Your instructions:
Count every line of these entries that holds the word "computer", and reply with the number only.

(The data begins)

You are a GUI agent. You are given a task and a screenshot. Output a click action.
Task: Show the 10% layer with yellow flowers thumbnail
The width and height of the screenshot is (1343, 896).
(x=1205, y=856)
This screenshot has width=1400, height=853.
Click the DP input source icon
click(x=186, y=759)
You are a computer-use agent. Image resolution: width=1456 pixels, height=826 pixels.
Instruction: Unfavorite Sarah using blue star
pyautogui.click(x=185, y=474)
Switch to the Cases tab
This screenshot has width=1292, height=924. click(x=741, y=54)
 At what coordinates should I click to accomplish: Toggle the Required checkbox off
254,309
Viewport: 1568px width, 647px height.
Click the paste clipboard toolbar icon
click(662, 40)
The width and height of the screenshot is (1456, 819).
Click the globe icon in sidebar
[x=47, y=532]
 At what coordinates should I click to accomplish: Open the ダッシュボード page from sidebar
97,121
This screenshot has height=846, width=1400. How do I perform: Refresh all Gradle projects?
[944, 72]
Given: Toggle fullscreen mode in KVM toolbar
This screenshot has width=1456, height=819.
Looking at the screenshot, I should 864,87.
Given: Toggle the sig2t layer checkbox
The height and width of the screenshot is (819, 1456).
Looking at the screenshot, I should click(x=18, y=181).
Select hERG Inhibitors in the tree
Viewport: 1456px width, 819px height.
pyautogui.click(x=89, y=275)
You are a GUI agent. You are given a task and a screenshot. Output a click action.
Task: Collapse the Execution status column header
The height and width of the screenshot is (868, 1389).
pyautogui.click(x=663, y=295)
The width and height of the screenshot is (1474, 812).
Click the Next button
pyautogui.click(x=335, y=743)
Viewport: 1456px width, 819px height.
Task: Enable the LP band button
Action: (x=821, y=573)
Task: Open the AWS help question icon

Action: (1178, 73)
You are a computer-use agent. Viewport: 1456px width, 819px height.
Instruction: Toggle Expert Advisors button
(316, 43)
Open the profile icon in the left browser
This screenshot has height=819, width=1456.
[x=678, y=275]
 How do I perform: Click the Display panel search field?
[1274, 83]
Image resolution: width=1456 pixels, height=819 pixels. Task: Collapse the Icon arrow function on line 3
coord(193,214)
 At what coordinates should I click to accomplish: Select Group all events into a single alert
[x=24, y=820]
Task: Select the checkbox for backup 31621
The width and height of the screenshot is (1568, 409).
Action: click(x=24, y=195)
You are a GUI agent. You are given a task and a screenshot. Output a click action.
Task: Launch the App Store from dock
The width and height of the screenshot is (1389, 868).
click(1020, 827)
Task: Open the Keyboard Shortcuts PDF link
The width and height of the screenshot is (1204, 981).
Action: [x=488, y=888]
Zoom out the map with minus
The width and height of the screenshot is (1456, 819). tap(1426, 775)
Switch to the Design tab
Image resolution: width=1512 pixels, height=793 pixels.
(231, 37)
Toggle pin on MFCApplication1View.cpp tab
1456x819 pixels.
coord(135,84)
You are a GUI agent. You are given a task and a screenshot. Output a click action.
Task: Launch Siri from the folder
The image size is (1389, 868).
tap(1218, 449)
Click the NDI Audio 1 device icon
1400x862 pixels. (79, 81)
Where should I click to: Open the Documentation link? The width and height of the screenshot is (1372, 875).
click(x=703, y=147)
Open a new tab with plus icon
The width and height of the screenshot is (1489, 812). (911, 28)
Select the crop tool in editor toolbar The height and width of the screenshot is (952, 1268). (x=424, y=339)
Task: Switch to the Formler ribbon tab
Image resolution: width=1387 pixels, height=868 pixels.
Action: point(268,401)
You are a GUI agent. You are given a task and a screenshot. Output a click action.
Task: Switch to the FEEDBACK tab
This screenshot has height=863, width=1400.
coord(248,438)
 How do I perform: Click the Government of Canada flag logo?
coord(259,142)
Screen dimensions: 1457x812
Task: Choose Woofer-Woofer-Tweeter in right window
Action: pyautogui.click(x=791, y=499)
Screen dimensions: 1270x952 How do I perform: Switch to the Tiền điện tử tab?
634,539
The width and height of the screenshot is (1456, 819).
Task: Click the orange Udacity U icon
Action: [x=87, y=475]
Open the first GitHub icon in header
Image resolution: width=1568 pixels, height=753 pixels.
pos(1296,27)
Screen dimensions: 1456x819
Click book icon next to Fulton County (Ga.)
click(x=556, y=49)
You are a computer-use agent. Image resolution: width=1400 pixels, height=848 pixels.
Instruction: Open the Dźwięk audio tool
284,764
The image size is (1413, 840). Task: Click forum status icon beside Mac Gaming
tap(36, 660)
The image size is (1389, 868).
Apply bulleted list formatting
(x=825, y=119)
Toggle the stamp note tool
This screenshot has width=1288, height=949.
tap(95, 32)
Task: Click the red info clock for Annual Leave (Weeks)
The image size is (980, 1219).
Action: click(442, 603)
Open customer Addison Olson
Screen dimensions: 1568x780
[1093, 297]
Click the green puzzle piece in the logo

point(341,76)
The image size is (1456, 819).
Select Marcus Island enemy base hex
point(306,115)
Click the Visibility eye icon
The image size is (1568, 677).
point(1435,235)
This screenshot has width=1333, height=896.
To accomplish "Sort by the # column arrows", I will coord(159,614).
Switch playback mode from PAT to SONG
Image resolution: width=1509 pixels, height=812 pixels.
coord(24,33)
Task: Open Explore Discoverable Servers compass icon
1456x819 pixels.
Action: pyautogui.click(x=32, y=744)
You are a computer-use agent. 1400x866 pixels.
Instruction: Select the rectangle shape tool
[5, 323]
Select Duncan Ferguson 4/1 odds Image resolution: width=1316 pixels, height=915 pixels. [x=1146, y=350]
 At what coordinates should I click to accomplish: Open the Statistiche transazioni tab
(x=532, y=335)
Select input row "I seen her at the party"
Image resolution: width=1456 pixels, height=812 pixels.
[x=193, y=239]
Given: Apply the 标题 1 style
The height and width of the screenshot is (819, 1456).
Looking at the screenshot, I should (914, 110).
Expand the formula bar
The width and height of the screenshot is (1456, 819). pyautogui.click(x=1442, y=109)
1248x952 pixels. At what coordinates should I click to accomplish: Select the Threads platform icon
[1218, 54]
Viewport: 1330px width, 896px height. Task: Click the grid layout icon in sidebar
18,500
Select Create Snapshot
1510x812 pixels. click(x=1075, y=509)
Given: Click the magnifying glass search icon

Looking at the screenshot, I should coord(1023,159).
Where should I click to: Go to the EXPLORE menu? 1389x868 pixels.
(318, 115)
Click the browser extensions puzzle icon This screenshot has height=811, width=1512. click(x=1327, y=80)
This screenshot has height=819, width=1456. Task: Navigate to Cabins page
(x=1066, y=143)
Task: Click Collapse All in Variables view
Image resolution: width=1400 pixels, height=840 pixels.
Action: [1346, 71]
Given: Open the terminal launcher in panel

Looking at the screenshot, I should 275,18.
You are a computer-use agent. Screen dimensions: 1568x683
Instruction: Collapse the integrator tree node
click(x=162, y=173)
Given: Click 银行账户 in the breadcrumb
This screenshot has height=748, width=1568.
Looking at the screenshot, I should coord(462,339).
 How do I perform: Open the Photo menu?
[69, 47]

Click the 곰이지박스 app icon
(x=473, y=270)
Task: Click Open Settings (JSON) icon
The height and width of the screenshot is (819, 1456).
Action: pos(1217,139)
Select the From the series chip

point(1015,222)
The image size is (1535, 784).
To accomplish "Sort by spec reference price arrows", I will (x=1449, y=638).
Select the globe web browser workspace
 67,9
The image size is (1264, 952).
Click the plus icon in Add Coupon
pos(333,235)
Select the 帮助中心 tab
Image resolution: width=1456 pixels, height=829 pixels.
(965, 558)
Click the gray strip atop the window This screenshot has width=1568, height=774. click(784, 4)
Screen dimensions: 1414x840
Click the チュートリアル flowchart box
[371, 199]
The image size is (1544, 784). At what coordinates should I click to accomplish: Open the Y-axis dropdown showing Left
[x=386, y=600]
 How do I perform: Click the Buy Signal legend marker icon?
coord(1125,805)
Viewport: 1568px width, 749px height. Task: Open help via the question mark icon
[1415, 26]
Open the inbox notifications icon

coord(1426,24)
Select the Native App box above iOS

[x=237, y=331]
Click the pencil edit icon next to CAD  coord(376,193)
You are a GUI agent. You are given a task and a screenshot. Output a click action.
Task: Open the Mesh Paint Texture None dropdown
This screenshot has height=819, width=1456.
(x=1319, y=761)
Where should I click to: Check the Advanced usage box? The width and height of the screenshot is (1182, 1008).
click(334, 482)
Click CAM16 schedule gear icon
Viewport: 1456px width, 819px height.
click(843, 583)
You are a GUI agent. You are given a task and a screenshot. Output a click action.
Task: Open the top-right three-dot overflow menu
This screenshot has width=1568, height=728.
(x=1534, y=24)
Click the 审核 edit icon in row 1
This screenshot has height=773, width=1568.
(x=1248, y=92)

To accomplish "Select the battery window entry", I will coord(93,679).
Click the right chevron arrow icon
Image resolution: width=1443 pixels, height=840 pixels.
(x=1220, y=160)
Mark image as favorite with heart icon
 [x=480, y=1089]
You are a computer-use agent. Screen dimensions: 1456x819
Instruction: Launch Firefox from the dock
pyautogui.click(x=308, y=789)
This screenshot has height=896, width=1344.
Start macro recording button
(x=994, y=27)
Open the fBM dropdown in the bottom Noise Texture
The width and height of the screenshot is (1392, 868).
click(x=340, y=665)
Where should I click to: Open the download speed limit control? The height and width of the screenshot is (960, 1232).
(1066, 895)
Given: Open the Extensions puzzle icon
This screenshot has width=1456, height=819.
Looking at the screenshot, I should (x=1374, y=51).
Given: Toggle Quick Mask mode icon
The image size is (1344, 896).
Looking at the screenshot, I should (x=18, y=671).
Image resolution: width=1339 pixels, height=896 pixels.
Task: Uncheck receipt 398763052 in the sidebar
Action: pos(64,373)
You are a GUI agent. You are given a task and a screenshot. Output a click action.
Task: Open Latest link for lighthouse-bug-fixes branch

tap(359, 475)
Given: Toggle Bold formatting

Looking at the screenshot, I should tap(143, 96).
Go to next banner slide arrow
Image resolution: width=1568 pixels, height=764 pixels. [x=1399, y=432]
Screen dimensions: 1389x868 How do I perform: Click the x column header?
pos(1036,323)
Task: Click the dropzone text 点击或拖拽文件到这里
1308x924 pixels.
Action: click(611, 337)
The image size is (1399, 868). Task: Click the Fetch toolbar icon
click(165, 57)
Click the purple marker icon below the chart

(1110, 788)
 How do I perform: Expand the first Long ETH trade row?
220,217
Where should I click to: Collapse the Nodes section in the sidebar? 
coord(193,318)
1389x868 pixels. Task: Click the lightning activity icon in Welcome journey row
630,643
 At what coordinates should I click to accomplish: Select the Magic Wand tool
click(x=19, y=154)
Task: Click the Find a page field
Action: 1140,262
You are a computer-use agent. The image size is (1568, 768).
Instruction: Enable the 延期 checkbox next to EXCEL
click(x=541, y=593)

(The data ends)

Output for this exercise:
7